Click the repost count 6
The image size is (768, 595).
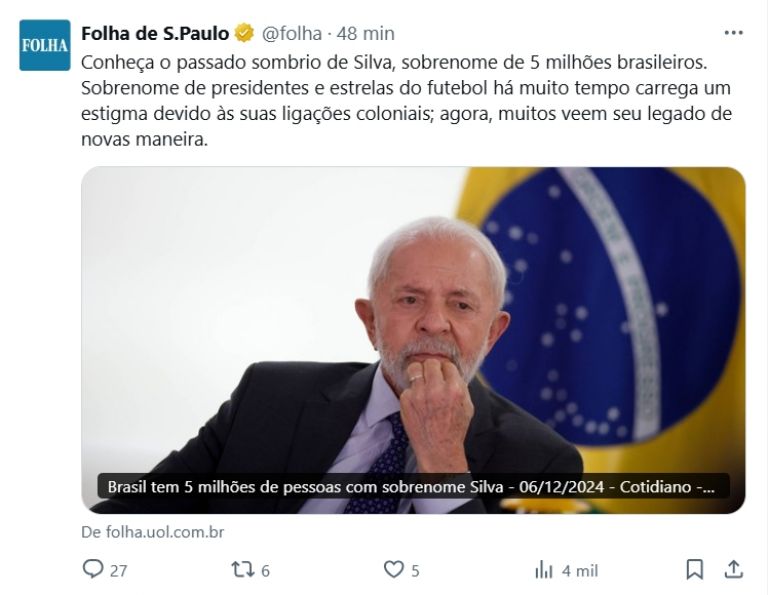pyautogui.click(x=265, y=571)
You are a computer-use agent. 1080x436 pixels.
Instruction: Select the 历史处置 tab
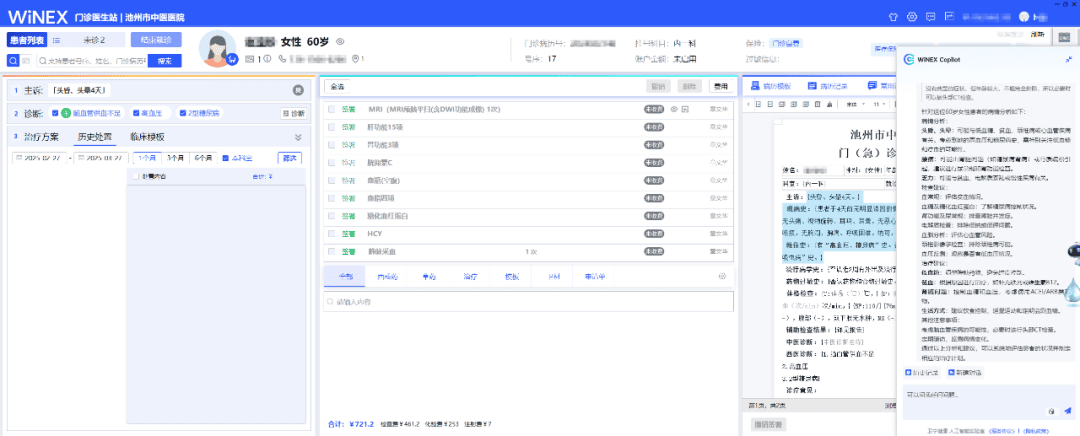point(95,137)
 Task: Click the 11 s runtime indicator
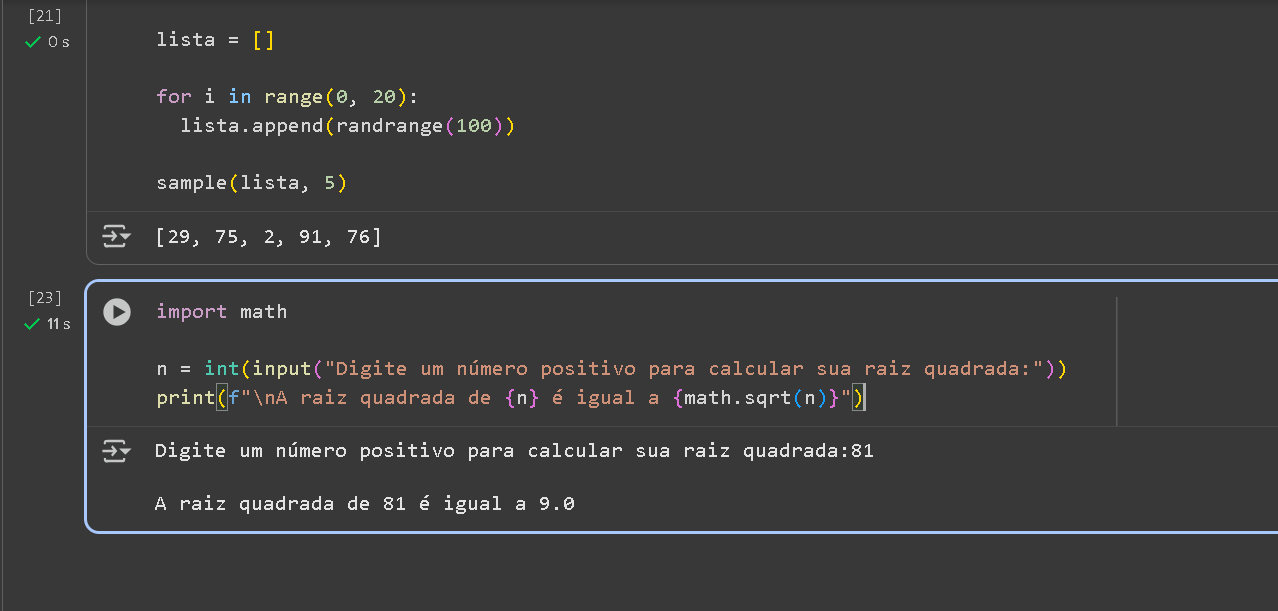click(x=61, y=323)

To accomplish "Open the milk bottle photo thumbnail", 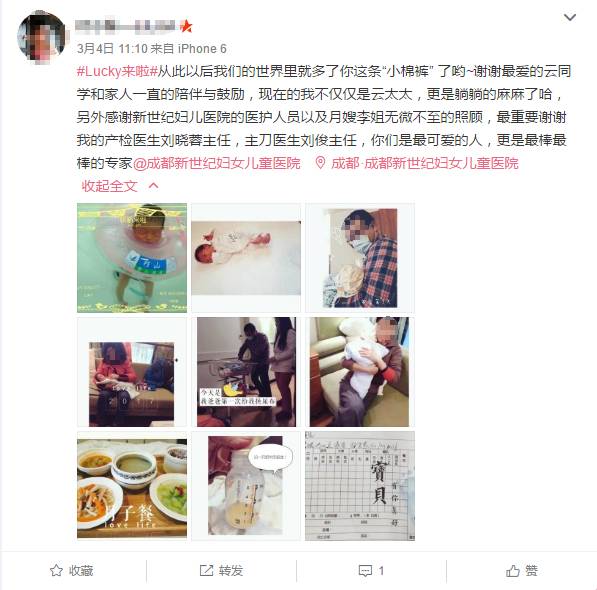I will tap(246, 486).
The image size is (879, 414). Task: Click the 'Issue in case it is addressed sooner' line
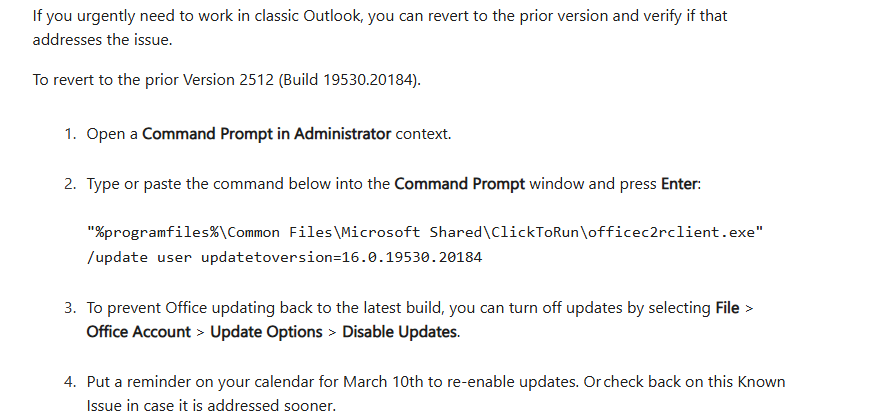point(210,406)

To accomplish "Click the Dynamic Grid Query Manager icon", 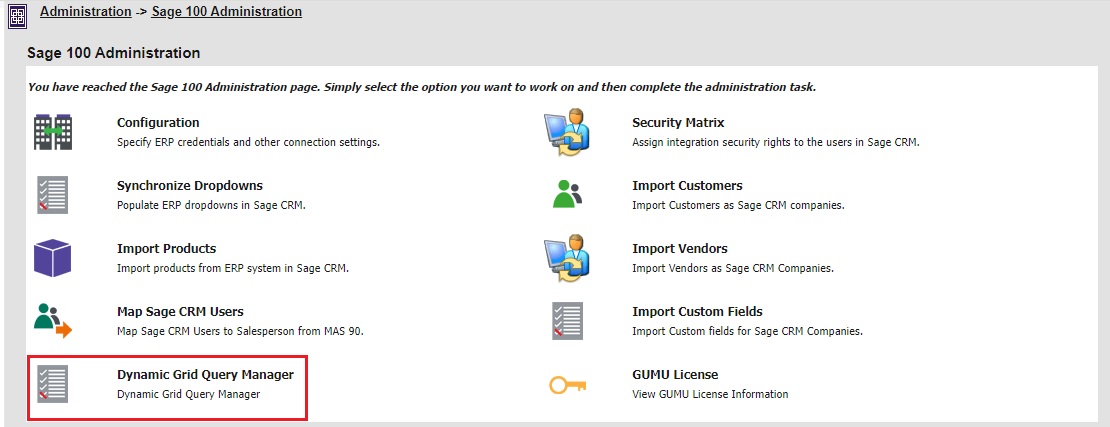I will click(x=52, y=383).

■ **Exercise objective**
Please recast the part of the material that opens with its first line and closes with the line containing "click(x=61, y=323)" as a JSON list of strings, one string per line, with blank lines skipped and the pictures left out.

■ **Response to the task**
[
  "Click the repost count 6",
  "The image size is (768, 595).",
  "pyautogui.click(x=265, y=571)",
  "You are a computer-use agent. 1080x436 pixels.",
  "Instruction: Select the 历史处置 tab",
  "point(95,137)",
  " Task: Click the 11 s runtime indicator",
  "click(x=61, y=323)"
]